Please return exactly the lines from the top of the data through the line that contains "1180x913 pixels.", and skip all pictures.

■ ■ ■ ■

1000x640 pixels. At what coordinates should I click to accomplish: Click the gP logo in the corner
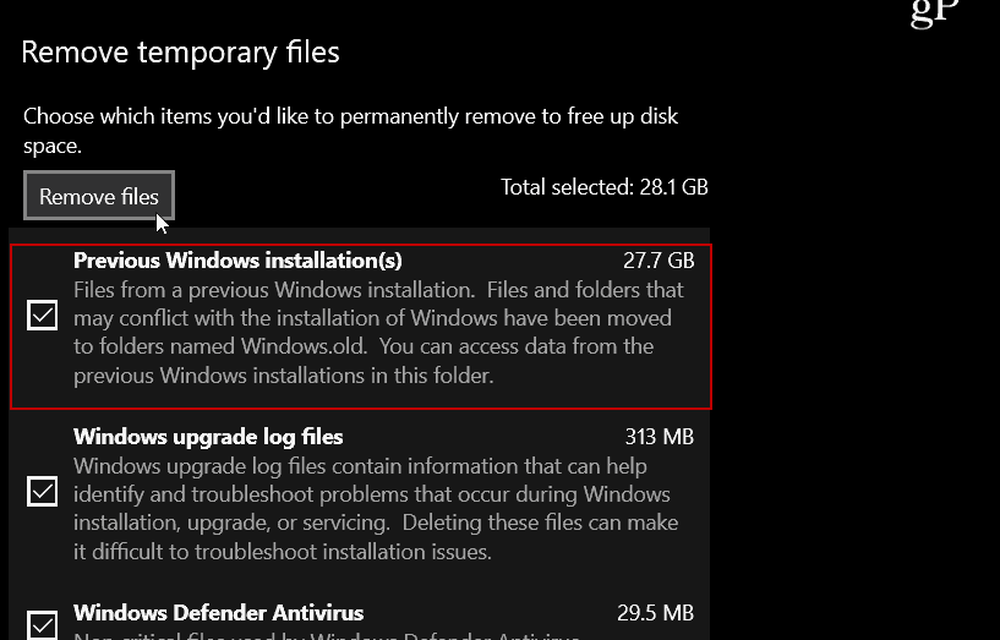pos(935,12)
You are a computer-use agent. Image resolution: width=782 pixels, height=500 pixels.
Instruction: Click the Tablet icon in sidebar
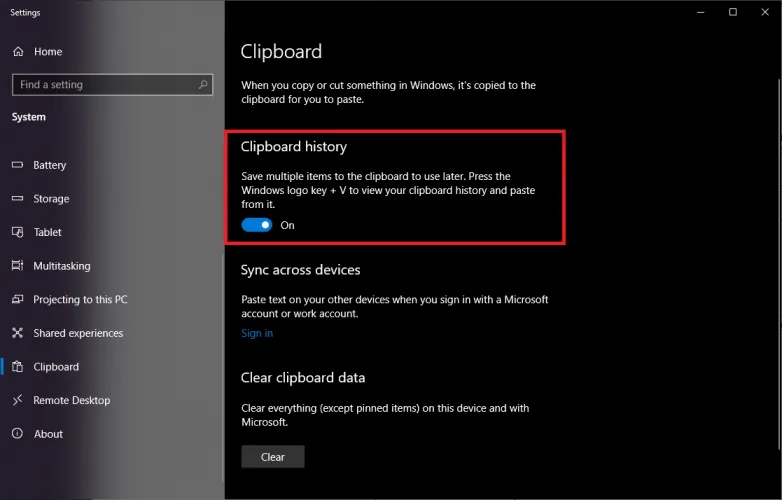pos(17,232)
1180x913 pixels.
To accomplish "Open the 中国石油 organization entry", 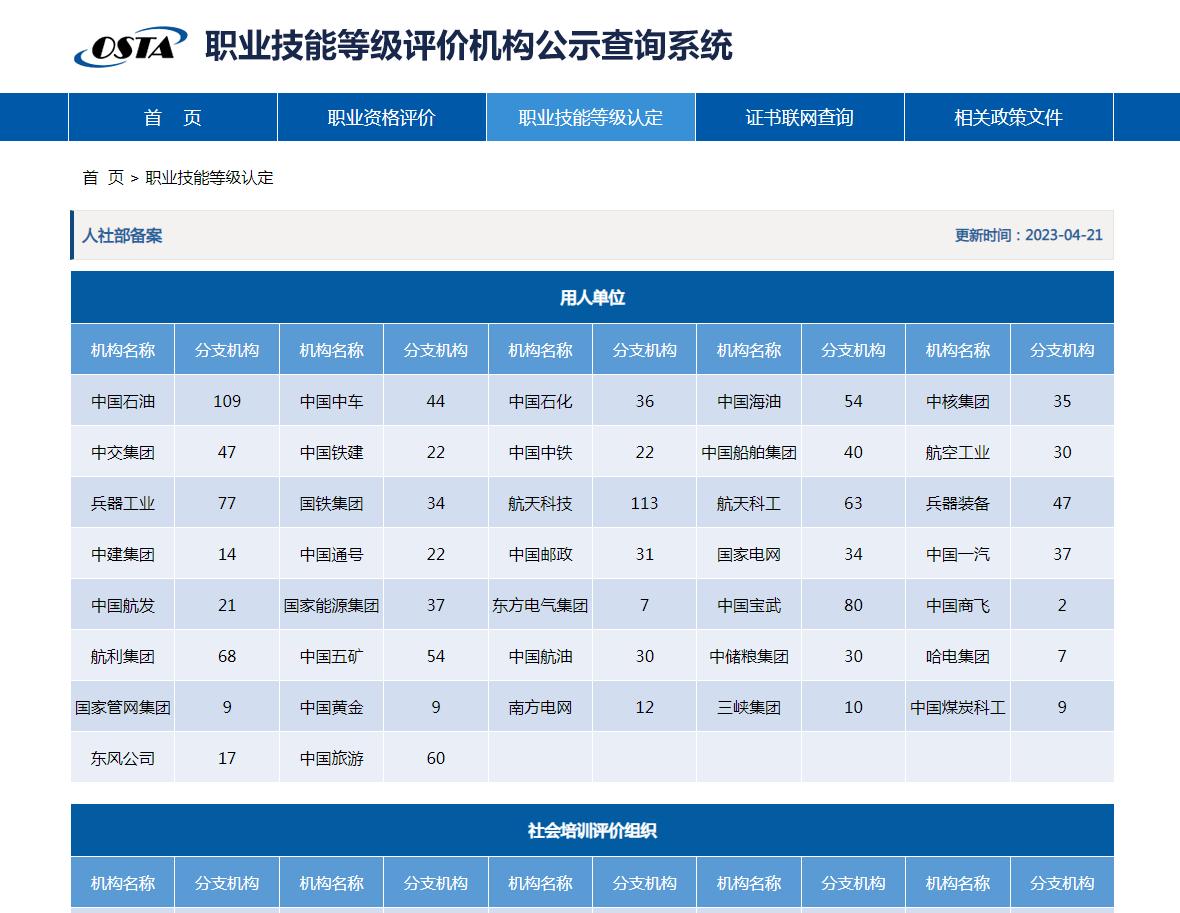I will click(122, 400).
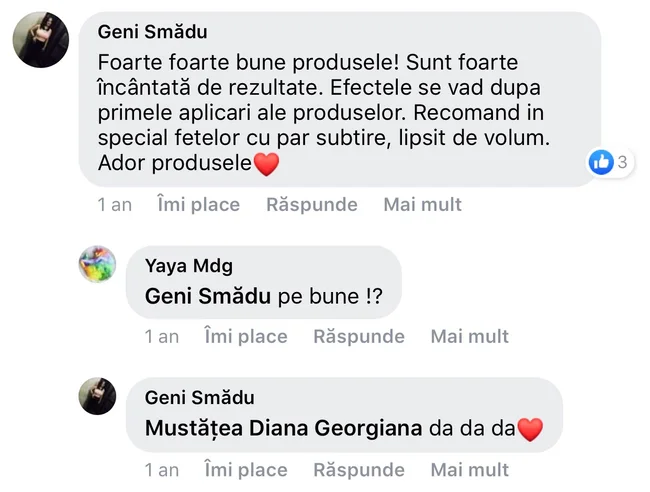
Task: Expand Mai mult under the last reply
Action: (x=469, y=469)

■ ■ ■ ■

* **Answer area**
1000x640 pixels. At what coordinates should I click to accomplish: Click the gP logo in the corner
pos(935,12)
You are a computer-use agent. Image resolution: width=782 pixels, height=500 pixels.
Instruction: Click the Tablet icon in sidebar
pos(17,232)
1180x913 pixels.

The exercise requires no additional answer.